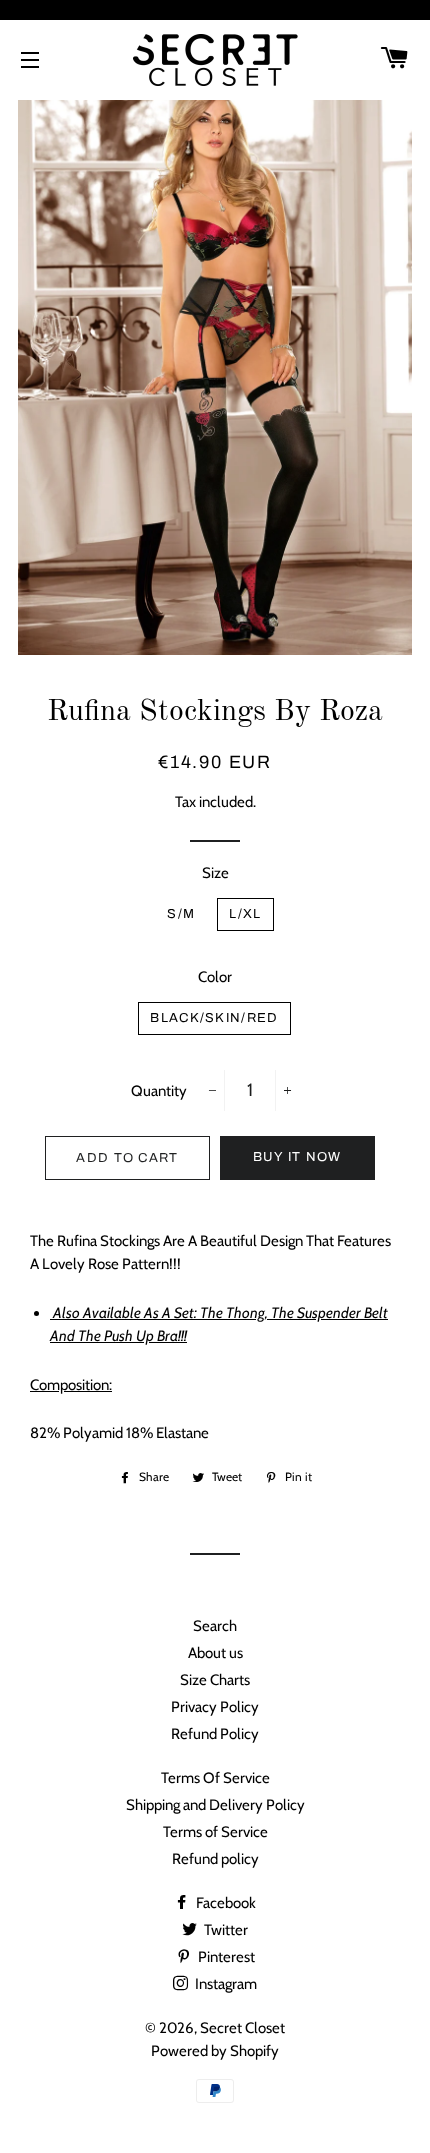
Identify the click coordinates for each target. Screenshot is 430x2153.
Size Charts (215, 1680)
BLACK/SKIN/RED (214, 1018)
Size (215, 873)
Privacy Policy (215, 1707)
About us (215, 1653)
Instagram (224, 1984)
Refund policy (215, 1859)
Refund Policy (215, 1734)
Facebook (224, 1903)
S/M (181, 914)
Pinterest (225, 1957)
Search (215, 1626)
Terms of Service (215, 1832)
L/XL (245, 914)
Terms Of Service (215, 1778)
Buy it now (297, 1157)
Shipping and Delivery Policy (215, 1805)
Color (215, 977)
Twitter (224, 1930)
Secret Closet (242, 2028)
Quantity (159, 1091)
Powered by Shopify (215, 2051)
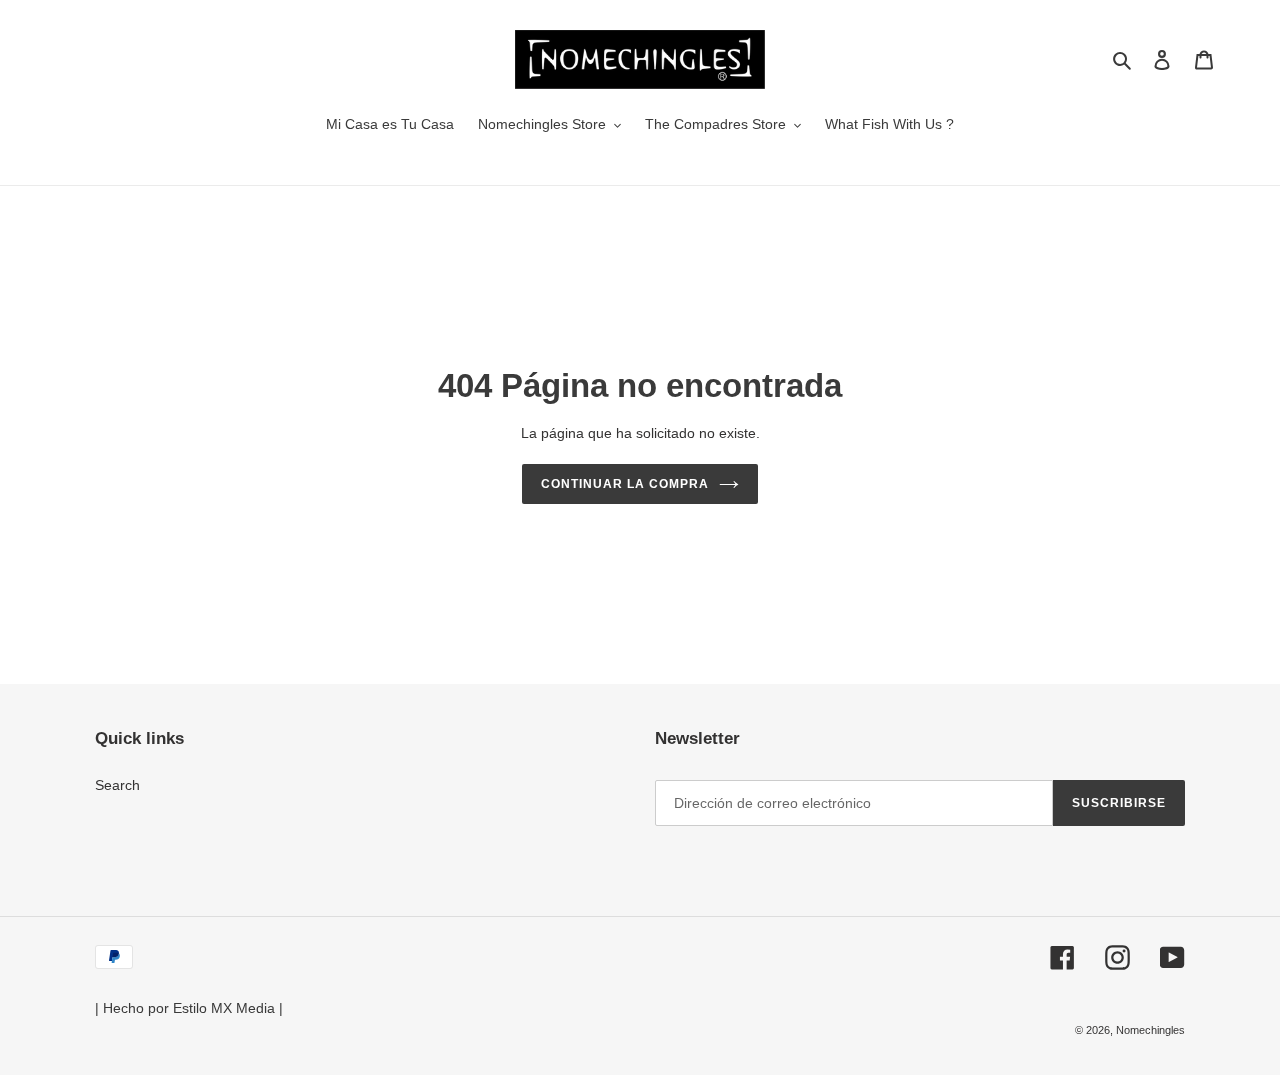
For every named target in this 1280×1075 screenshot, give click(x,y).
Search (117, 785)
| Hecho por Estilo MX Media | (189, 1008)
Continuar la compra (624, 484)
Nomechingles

» ACTIVITY:
With the pictures removed, set down the entire listing exactly.

» ANSWER SPACE:
Identify the click coordinates for each target. Screenshot is 430x2153.
Size Charts (215, 1680)
BLACK/SKIN/RED (214, 1018)
Size (215, 873)
Privacy Policy (215, 1707)
About us (215, 1653)
Instagram (224, 1984)
Refund policy (215, 1859)
Refund Policy (215, 1734)
Facebook (224, 1903)
S/M (181, 914)
Pinterest (225, 1957)
Search (215, 1626)
Terms of Service (215, 1832)
L/XL (245, 914)
Terms Of Service (215, 1778)
Buy it now (297, 1157)
Shipping and Delivery Policy (215, 1805)
Color (215, 977)
Twitter (224, 1930)
Secret Closet (242, 2028)
Quantity (159, 1091)
Powered by Shopify (215, 2051)
For every named target in this 1280×1075 screenshot, give click(x,y).
Search (117, 785)
| Hecho por Estilo MX Media | (189, 1008)
Continuar la compra (624, 484)
Nomechingles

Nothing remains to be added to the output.